EXERCISE OBJECTIVE =>
The material below holds the lines to copy: from the one with "Switch to the 依赖关系 tab" up to and including the one with "Task: Expand the". Copy them exactly and skip the pictures.

DATA SHOWN =>
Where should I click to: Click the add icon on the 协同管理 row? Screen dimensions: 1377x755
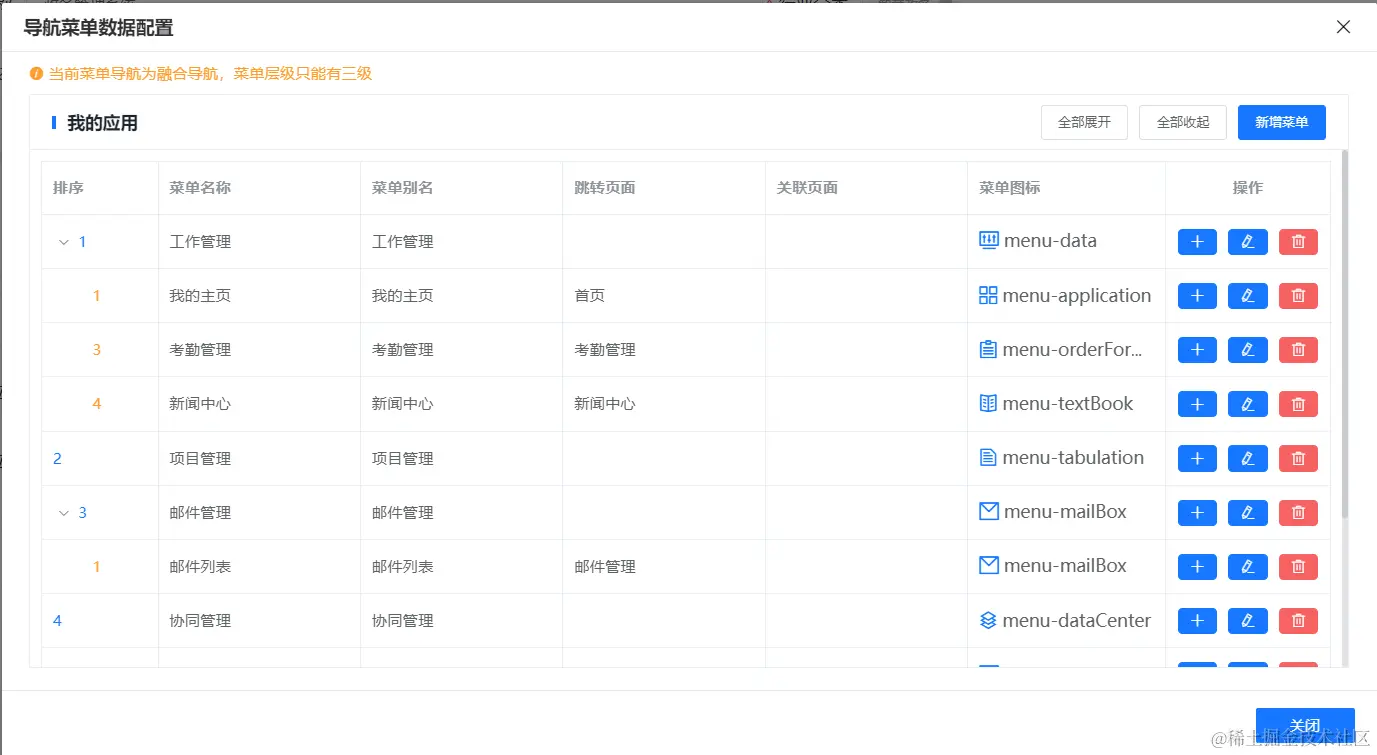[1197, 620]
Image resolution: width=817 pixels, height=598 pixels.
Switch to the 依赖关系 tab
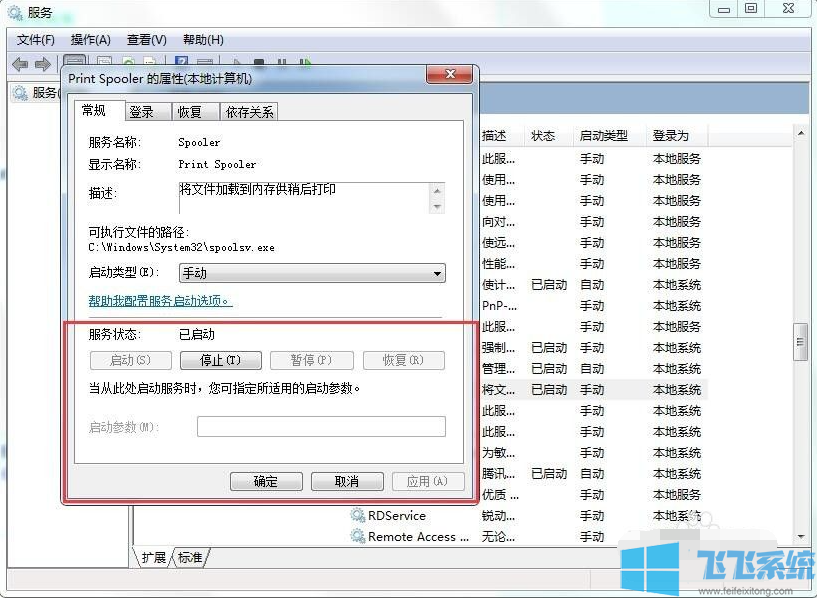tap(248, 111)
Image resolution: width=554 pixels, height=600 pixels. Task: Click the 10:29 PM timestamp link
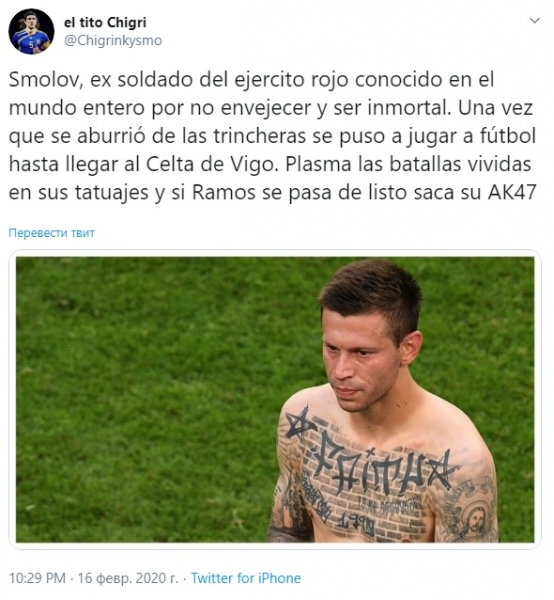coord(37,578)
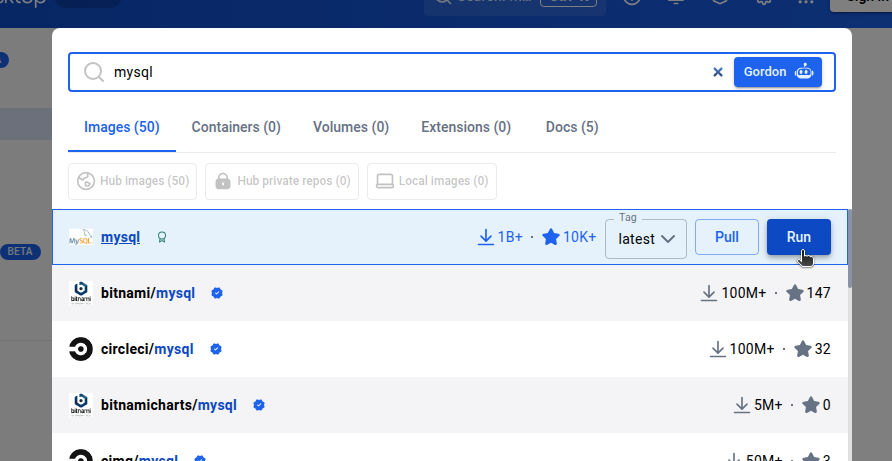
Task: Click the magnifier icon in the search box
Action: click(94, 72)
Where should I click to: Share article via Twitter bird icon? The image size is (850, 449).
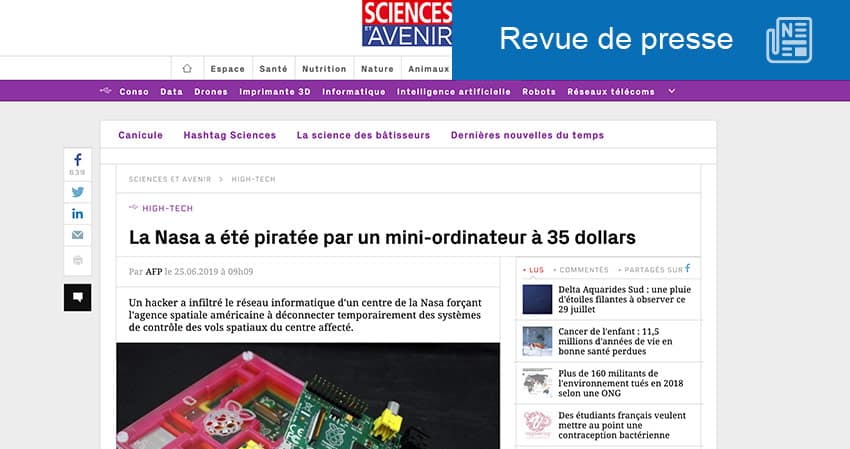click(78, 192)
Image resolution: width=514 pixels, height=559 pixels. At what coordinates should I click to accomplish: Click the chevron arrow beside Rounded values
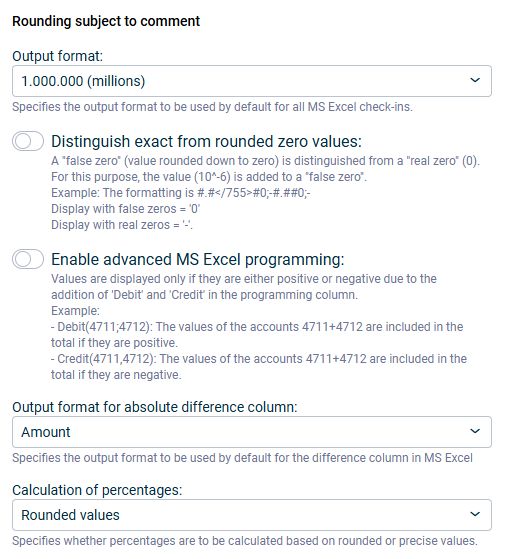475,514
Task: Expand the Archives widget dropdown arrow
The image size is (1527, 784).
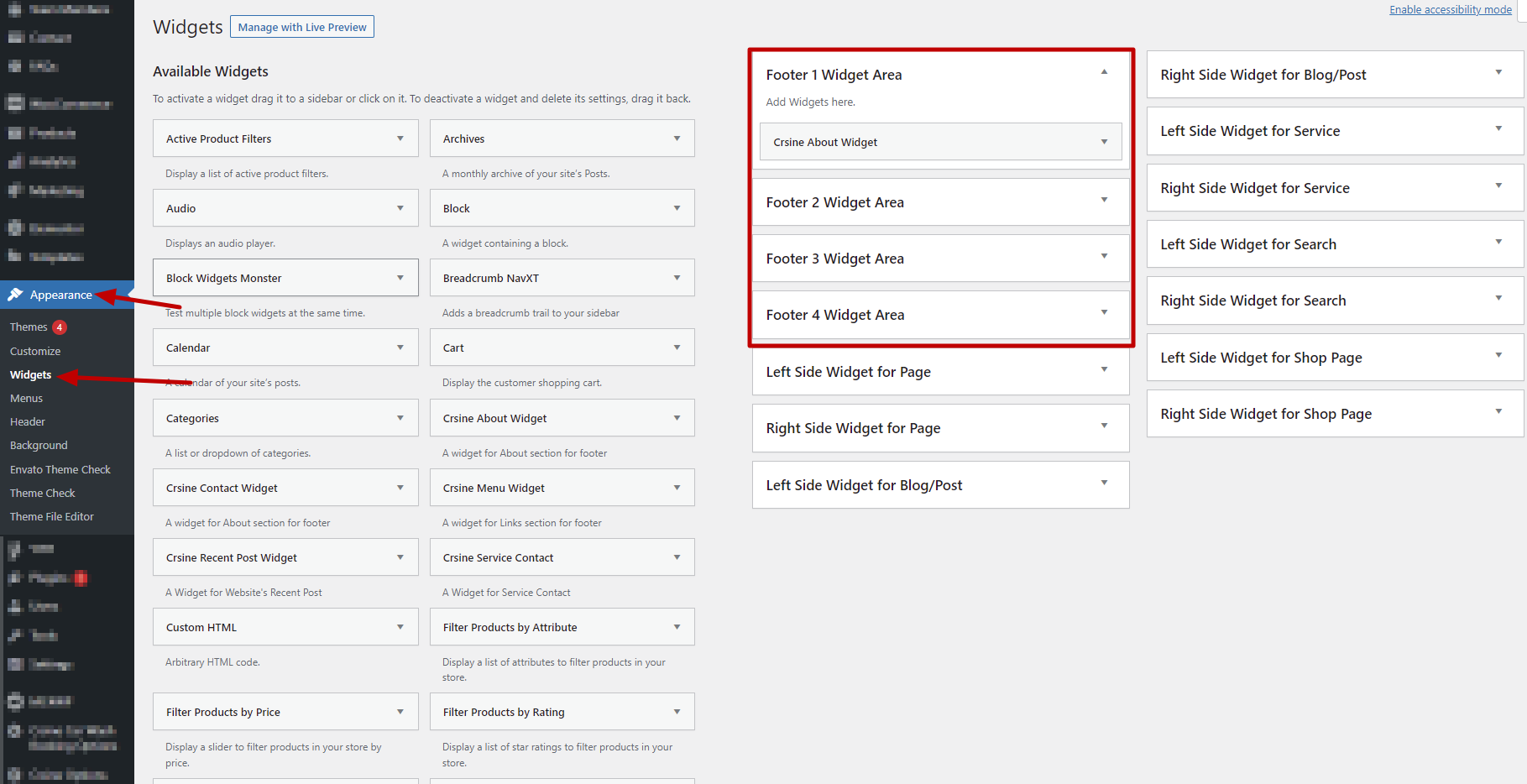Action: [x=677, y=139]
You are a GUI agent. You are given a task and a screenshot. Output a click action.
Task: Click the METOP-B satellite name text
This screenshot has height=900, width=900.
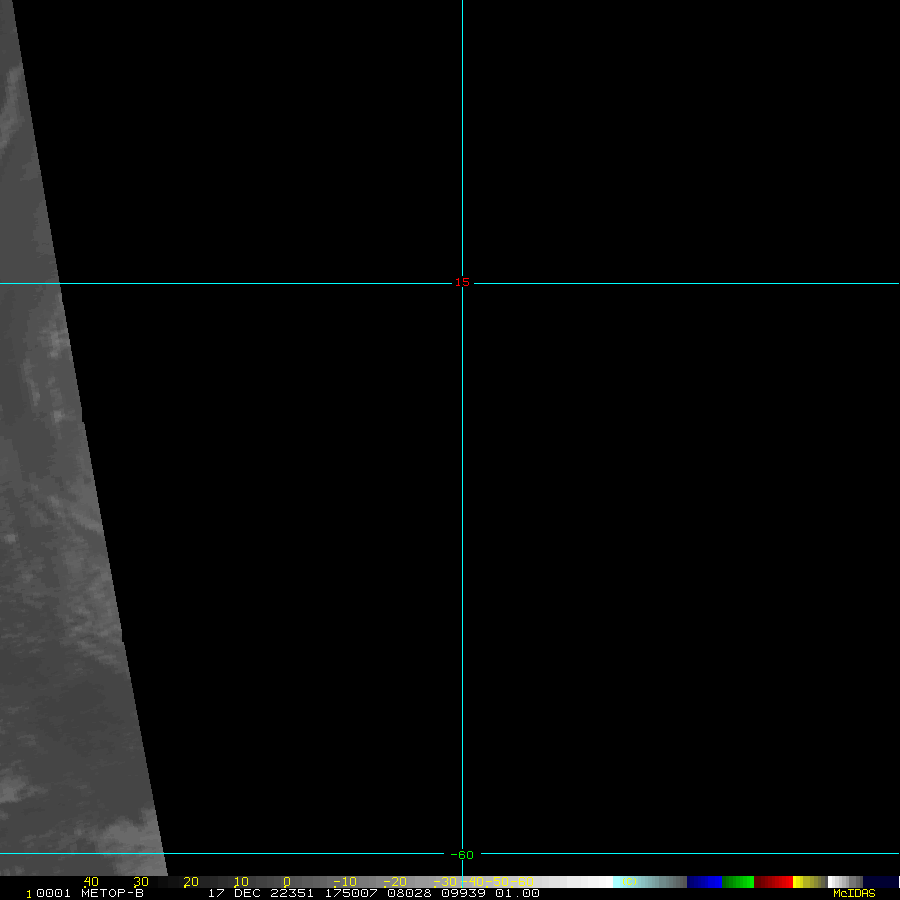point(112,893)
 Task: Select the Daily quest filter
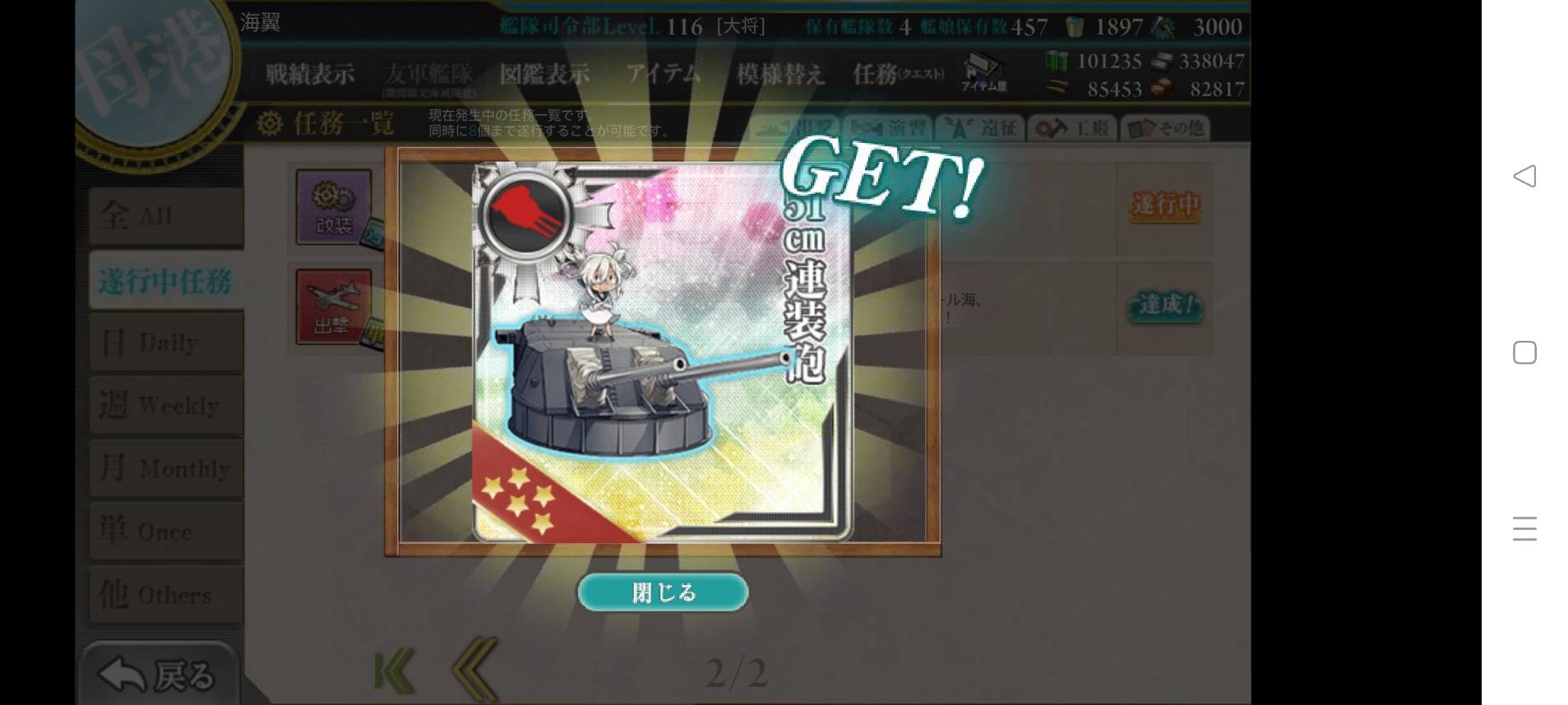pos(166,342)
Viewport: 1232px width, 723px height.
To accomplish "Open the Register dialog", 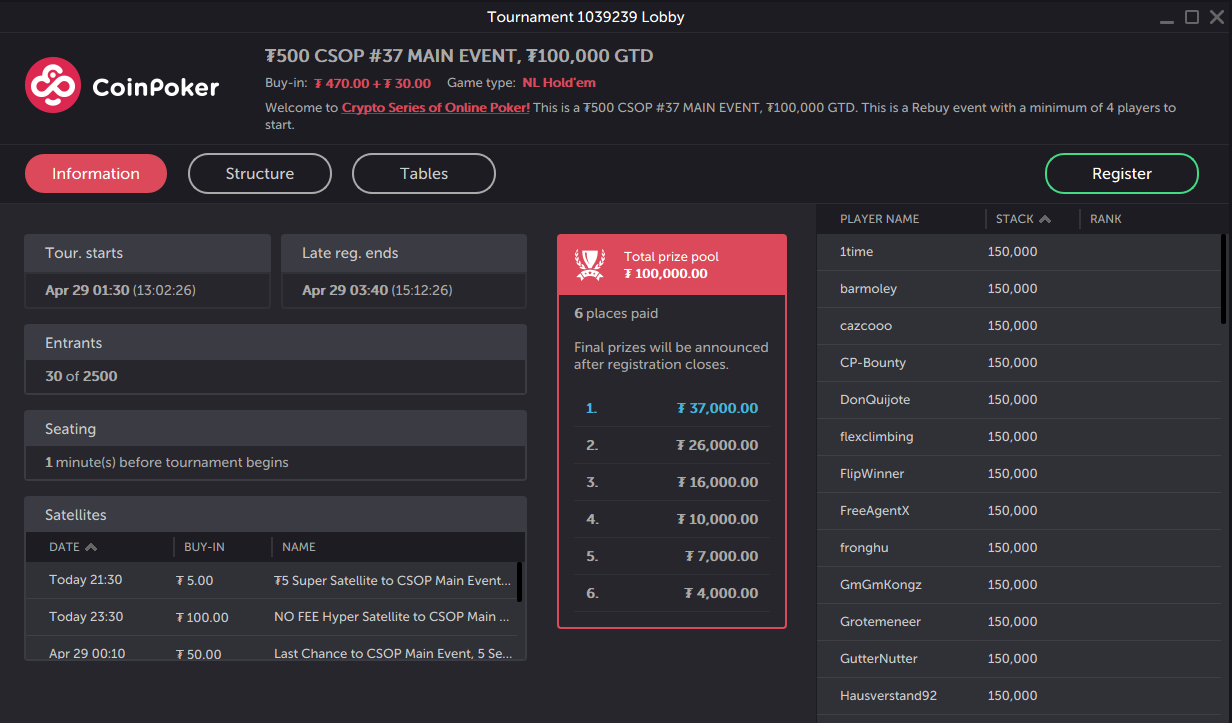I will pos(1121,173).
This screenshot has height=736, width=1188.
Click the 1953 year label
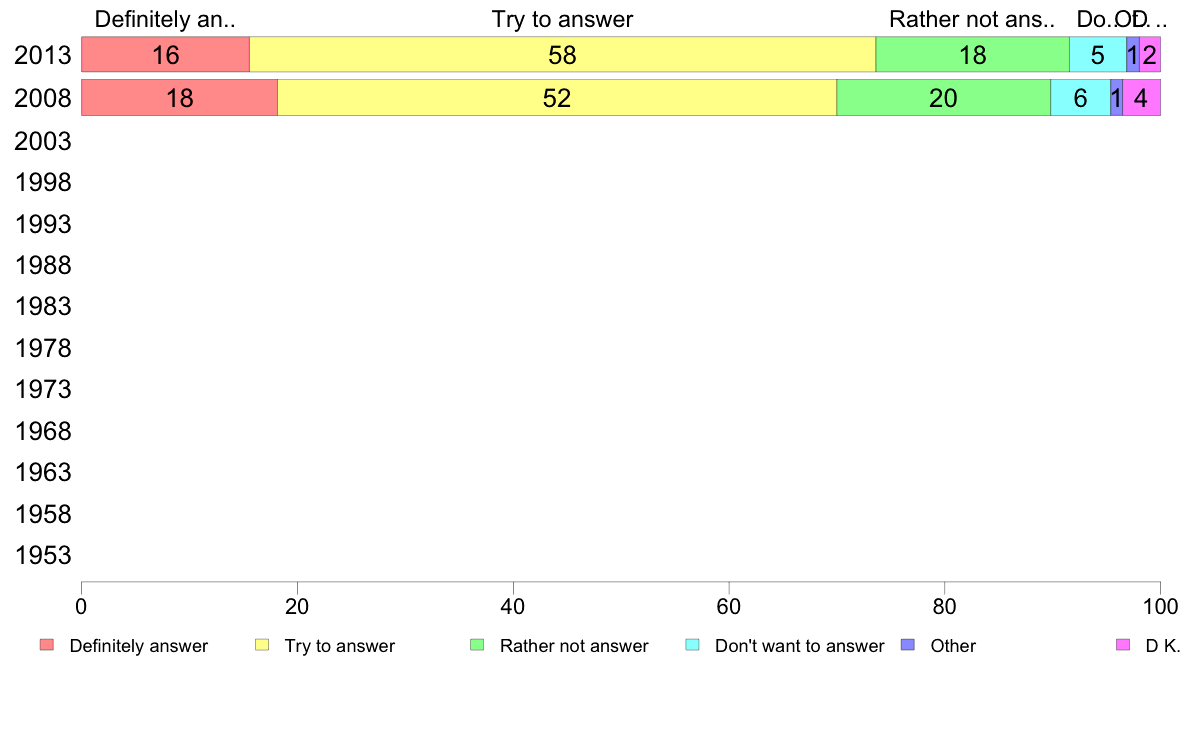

TASK SOLUTION =>
Switch to the 依赖关系 tab
tap(248, 111)
Image resolution: width=554 pixels, height=600 pixels. Task: Click the 10:29 PM timestamp link
coord(37,578)
Task: Click the magnifier icon in the search box
Action: click(94, 72)
Where should I click to: Share article via Twitter bird icon? The image size is (850, 449).
click(78, 192)
Image resolution: width=514 pixels, height=559 pixels. At what coordinates should I click to accomplish: Click the chevron arrow beside Rounded values
475,514
Task: Expand the Archives widget dropdown arrow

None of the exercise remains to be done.